Sebastiaan Jobb
- Born: 20 May 1999 (age 27) Northern Cape, South Africa
- Height: 1.82 m (6 ft 0 in)
- Weight: 78 kg (172 lb)

Rugby union career

International career
- Years: Team / Apps / (Points)
- 2023–: South Africa Sevens

= Sebastiaan Jobb =

South African rugby player (born 1999)

Sebastiaan Jobb (born 20 May 1999) is a South African rugby union footballer, who plays for the South Africa national rugby sevens team.

==Career==
Born in Northern Cape, Jobb played age-group rugby for the Vodacom Bulls Junior Springboks before making his debut for the South Africa national rugby sevens team at the 2023 Hong Kong Sevens, also playing the following week at the 2023 Singapore Sevens, although he suffered injuries which ruled him out for close to two years, returning to the squad in Vancouver, Canada, in February 2025 for the 2024-25 SVNS. However, while playing at the 2025 Canada Sevens, a red card in the semi-final meant he missed the final. That year, he played for SA Sevens A-side at the Rugby Africa Sevens in Mauritius.
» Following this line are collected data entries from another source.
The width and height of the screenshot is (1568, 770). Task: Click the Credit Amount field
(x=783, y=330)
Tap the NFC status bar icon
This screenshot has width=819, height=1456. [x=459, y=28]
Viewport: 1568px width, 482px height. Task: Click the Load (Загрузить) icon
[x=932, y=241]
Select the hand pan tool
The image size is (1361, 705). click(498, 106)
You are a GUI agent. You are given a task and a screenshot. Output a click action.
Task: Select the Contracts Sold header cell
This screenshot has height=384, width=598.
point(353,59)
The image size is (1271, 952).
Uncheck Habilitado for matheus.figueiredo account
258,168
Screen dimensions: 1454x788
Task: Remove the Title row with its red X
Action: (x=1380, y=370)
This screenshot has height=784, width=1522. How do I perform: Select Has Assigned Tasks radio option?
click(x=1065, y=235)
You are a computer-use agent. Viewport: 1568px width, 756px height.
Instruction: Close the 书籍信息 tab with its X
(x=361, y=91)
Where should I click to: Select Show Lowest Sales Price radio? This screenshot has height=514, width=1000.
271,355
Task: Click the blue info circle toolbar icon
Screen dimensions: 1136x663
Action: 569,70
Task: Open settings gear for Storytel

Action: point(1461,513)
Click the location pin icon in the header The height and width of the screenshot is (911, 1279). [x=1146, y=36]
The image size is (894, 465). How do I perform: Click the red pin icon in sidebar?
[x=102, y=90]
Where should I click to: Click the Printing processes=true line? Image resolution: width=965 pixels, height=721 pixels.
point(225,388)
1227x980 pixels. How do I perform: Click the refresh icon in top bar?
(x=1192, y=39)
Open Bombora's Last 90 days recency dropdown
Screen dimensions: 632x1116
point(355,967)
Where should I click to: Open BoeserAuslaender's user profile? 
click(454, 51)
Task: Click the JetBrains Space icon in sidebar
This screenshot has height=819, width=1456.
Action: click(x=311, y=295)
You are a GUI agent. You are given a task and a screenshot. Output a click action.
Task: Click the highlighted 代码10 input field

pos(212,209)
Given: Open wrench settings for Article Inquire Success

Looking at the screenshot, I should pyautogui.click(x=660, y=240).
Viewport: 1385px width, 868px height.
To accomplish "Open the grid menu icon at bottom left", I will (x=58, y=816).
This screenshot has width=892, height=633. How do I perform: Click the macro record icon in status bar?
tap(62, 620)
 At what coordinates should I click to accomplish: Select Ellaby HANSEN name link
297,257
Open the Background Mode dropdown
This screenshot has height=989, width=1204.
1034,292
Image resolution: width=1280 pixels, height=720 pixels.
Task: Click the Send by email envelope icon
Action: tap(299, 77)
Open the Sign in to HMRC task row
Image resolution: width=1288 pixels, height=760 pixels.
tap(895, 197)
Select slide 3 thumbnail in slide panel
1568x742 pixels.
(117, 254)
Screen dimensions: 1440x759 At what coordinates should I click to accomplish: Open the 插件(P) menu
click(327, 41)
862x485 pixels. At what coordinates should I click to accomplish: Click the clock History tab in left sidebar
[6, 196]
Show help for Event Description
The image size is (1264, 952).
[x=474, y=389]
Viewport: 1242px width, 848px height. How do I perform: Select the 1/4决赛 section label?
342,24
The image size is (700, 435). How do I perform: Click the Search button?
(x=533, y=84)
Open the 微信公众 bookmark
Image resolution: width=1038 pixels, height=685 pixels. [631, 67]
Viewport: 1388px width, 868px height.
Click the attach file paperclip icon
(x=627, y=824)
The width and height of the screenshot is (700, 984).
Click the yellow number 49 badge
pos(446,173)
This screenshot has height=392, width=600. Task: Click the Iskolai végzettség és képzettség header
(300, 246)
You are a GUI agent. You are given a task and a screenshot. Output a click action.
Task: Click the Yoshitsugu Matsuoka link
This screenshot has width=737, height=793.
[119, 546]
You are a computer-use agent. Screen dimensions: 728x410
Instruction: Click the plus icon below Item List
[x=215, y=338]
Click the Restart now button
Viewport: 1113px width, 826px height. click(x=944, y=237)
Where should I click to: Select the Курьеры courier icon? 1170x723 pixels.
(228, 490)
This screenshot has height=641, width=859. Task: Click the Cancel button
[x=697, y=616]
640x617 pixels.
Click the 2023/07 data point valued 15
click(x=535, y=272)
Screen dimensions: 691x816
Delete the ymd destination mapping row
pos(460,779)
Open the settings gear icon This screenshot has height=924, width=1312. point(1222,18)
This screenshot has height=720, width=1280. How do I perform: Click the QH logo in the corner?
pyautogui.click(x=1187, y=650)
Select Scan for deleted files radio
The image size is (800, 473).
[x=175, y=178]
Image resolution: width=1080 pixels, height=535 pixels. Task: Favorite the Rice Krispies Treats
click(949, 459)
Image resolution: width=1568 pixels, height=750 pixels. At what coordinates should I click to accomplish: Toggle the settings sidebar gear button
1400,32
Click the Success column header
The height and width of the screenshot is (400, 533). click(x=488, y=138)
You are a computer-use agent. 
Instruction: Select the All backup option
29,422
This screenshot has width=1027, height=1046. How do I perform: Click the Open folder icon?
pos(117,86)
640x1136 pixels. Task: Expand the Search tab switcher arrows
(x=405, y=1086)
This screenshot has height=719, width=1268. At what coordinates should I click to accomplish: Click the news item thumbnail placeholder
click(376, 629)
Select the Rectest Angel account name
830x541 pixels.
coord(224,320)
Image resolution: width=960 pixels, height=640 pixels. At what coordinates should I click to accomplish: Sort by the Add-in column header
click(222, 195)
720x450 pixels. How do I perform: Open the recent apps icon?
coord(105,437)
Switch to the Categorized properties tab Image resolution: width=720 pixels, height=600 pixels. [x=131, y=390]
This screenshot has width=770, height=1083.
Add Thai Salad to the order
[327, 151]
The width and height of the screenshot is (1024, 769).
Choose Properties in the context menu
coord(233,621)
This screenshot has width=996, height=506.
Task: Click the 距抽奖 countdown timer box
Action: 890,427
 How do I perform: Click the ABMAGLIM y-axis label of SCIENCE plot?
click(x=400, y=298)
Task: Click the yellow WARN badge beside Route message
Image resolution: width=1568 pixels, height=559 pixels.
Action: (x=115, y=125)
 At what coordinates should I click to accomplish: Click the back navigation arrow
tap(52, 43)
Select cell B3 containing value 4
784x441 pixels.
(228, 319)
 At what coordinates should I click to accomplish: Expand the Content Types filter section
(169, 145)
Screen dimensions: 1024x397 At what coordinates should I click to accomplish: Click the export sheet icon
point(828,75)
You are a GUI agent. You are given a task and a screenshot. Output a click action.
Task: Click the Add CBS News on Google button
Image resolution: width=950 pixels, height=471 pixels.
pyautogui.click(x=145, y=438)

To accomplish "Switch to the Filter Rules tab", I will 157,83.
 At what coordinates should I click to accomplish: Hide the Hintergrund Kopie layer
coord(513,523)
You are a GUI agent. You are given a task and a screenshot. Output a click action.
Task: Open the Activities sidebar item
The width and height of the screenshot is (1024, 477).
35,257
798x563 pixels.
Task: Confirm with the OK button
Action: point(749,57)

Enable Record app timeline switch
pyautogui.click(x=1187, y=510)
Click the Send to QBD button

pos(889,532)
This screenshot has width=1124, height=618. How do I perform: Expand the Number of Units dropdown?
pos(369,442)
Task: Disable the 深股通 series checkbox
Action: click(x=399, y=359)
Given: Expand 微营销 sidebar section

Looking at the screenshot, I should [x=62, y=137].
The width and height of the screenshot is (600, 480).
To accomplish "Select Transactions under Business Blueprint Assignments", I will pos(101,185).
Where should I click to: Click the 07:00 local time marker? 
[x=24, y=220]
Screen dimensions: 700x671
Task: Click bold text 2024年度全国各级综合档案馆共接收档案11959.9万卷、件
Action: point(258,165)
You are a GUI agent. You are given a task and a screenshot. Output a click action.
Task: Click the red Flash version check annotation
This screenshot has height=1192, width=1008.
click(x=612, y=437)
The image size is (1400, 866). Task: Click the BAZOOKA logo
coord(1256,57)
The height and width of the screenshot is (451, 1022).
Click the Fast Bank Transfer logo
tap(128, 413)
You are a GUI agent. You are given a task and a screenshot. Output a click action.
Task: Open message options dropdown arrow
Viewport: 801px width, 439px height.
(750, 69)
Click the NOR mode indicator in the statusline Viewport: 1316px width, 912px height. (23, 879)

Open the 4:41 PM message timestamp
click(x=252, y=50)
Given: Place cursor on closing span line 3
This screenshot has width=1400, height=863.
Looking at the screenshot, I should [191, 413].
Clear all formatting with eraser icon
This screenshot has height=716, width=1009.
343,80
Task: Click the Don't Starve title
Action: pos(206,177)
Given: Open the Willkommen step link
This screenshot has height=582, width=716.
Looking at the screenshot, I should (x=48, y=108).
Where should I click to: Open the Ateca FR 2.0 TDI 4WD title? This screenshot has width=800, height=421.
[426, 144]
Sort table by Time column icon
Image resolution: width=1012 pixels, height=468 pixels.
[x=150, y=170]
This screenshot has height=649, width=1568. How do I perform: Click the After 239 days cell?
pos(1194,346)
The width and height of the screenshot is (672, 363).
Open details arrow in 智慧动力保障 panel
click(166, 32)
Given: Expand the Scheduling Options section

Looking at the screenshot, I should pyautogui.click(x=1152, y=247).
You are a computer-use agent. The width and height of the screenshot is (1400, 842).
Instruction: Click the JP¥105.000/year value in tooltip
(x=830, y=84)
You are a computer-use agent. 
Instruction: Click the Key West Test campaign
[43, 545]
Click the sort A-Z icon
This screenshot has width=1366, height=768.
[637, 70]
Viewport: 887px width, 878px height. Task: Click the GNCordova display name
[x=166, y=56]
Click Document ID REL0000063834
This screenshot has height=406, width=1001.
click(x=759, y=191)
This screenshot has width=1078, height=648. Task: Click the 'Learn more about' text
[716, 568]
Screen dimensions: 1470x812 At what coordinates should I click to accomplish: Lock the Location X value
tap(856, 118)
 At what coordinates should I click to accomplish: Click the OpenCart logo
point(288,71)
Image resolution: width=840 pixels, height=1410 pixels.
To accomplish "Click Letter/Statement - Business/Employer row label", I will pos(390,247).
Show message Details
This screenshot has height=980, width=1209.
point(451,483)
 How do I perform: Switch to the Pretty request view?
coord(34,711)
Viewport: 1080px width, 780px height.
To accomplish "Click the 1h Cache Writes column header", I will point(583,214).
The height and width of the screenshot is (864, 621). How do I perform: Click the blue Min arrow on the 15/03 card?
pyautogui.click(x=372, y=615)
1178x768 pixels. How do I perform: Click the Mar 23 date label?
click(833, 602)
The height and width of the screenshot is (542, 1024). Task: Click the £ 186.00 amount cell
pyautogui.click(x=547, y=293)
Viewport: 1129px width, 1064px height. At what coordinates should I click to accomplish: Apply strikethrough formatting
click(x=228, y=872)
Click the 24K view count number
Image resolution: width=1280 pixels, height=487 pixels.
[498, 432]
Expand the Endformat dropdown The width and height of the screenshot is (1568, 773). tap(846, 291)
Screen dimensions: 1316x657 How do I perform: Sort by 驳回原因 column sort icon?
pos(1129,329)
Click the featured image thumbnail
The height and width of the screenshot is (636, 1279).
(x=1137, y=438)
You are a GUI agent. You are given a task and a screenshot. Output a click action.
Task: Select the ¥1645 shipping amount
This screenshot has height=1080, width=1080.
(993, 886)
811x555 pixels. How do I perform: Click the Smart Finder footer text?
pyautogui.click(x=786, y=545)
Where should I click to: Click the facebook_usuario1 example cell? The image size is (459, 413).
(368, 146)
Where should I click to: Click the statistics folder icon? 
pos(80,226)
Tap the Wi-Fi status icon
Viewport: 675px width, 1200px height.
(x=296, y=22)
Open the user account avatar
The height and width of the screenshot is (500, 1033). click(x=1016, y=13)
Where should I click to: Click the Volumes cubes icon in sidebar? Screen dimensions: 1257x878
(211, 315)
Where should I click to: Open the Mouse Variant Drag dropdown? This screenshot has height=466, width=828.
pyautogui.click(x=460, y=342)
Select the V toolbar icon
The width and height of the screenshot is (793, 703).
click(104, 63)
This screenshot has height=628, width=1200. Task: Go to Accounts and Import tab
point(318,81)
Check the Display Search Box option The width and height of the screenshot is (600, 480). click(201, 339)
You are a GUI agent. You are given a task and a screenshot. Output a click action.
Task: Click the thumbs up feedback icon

Playing in the 2025-26 SVNS, Jobb was praised for his performances as South Africa won the 2026 Australia Sevens in Perth in February 2026, finishing the tournament as South Africa's leading try-scorer with his tally including two against Australia in the semi-final, and one in the 21-19 final victory over Fiji. The following month, Jobb scored two tries against New Zealand in New York at the 2026 USA Sevens, with South Africa again winning the title. Jobb was also a try-scorer in a semi-final against New Zealand in a win at the 2026 Hong Kong Sevens and in the final of the 2026 Spain Sevens. Jobb scored two against Fiji as South Africa were crowned the 2026 HSBC SVNS World Championship winners in the quarter finals in Bordeaux as they moved to an unassailable lead at the top of the overall standings.